Cannabis and Sexual Assault and Sexual Violence
From the movie Reefer Madness to more recent anti-marijuana campaigns, cannabis has often been depicted as a driver of sexual assault and sexual violence (SA/SV). While the reasons for this vary, in North America, this is often traced back to Harry Anslinger’s prohibitionist decree that “marijuana causes white women to seek sexual relations with Negroes, entertainers and any others.”
While cannabis has been found to be the second most reported drug in cases of SA/SV (the first being alcohol), cannabis is often used in conjunction with alcohol. To date, there is no current evidence showing cannabis by itself is used as a ‘date rape’ drug. In fact, there is a growing body of evidence pointing to how survivors of sexual assault utilize cannabis for medical issues due to SA/SV.
To help unpack this relationship, NICHE Canada sits down with researcher, cannabis industry executive and advocate for survivors of sexual assault, Susan Chapelle, to discuss current research on cannabis and SA/SV, as well as how survivors use cannabis in their healing.
Is cannabis often utilized in cases of drug-facilitated sexual assault?
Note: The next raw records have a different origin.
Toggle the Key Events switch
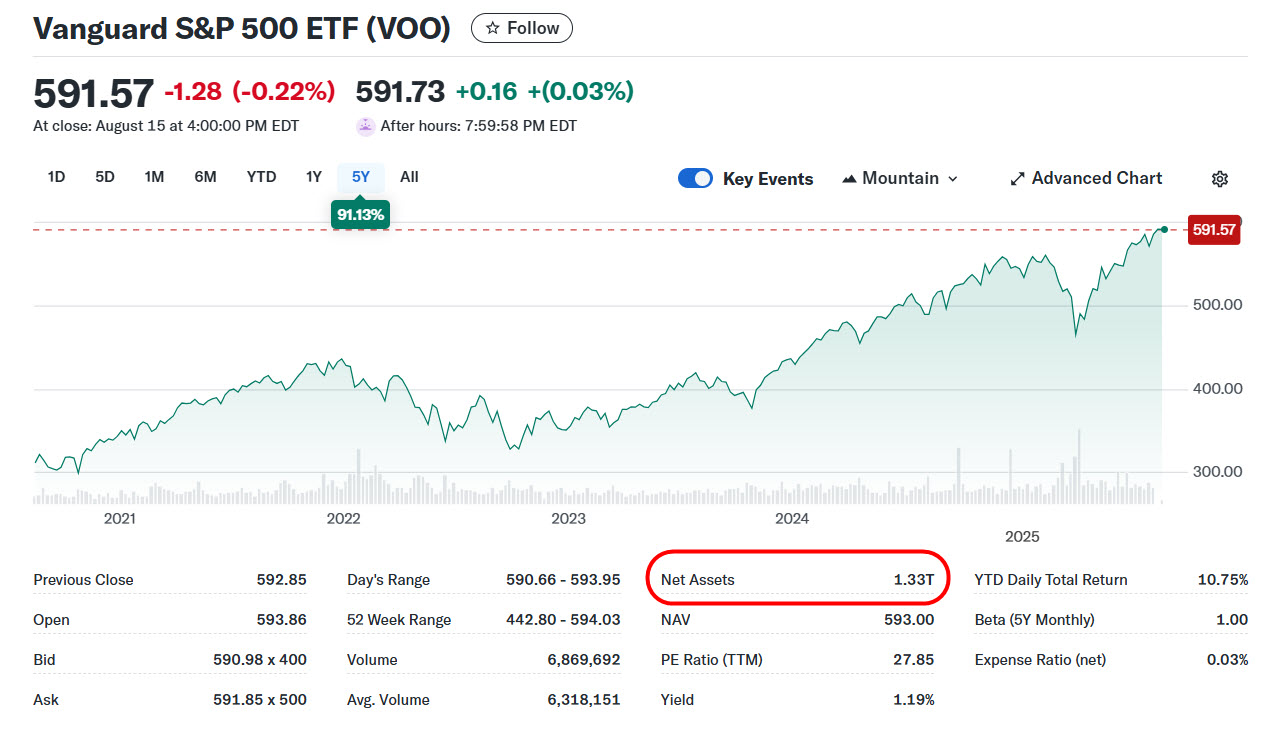 coord(695,178)
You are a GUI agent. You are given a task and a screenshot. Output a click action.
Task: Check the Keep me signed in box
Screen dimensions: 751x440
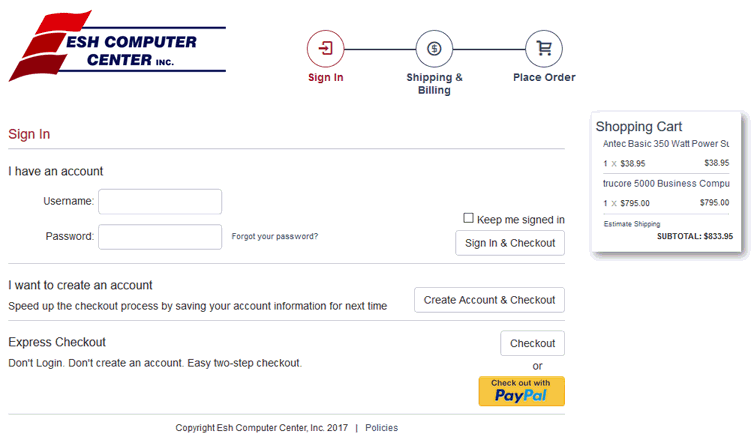coord(468,219)
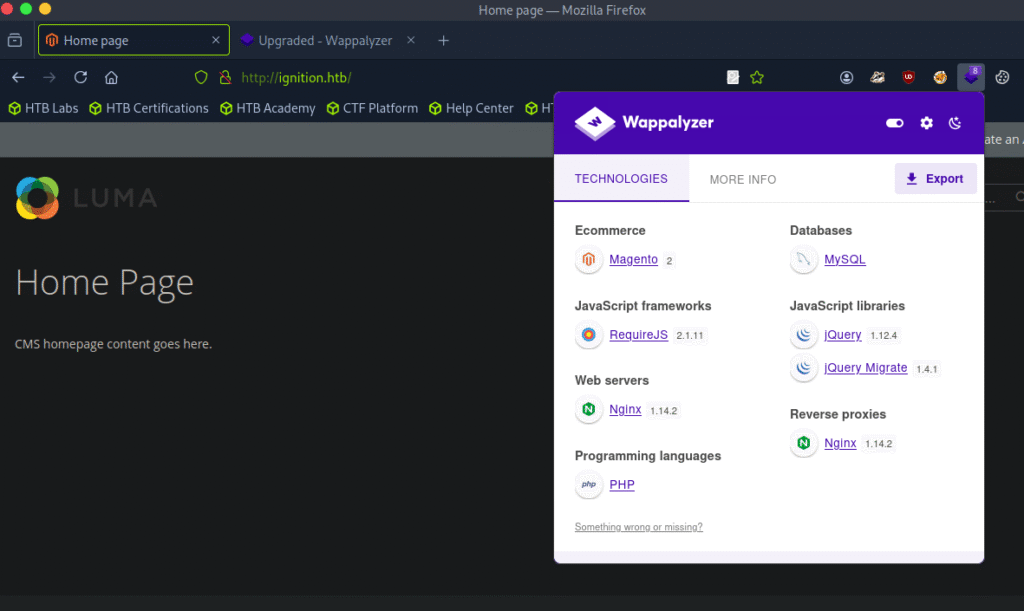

Cannabis is almost never reported as a substance of interest in DFSA cases. Peer reviewed literature shows that most women who are sexually assaulted with substances are alcohol related, and those that were incapacitated due to alcohol or drug facilitated rape were only a small percentage. Even though sexual assaults involve substance use by the victim, it in no way implies that a victim is responsible for their assault.
Cannabis has not been studied on its own but has been implicated in some literature. It is difficult to ascertain the regular user from someone that is impaired and is sexually abused while utilizing other drugs or mixing cannabis with alcohol.
Is there any research to suggest or confirm that cannabis products higher in potency leads to more instances of sexual assault/violence?
The use of substances and sexual assault is well established. Cannabis use has not directly been linked to an increase in sexual assault or violence. College women have been frequently studied in relation to alcohol and drugs. Many women report having used cannabis, but causation of impairment becomes difficult when multiple substances are involved.
Some survivors report to use cannabis to alleviate medical issues due to sexual assault (ie. PTSD, anxiety, depression, insomnia) is there any evidence that cannabis can be used to help these conditions?
Unlike many health claims surrounding cannabis use, PTSD and stress relief are well documented, most recently in the Veteran population who are advocating for its availability. Sexual assault is still something that is not spoken about, and the number of women that report is still very low compared with the incidences of assault. Cannabis has been used successfully to treat PTSD in Veterans, and there is a growing number of studies that link cannabis with decreased pain, anxiety and insomnia.
As a survivor of rape that involved being drugged, I can say that cannabis has never put me in a position where I felt unable to advocate for myself or cause me to feel unsafe. I have used cannabis to treat PTSD, as I have had to speak to sexual assault and the lack of access to forensic nursing. Having to tell the story so many times in public, cannabis helped me deal with the stress and anxiety. Having spoken to survivors and women who have experienced abuse, I (anecdotally) observed how cannabis use has helped so many women deal with difficult feelings around sexual trauma. As we venture further down the road of understanding the effect that this plant has on our psyche through research, I am hoping that these questions can be a part of the women’s health research agenda.
What policies/guidelines should employers have in place to ensure their employees are protected from sexual assault/violence, both in and out of the office?
Every workplace is required to have policies to protect workers from harassment and violence. Bill C-65 in Canada comes into force in 2020 to protect Federally employed persons. We are still fighting for policy to ensure workers are protected, that people can take time off when they experience sexualized violence, have access to services and are not penalized at work. This is a human right, and employers are responsible to ensure that the workplace is safe. I am still amazed that we have been fighting since the 1960s for a policy that ensures safety, and we still don’t have access to services to report rape or have access to mental health services for trauma caused by sexual assault across Canada. A large failure of our systems. Cannabis seems like a safe and reasonable plant to use in a system that still lacks funding and resources to help survivors.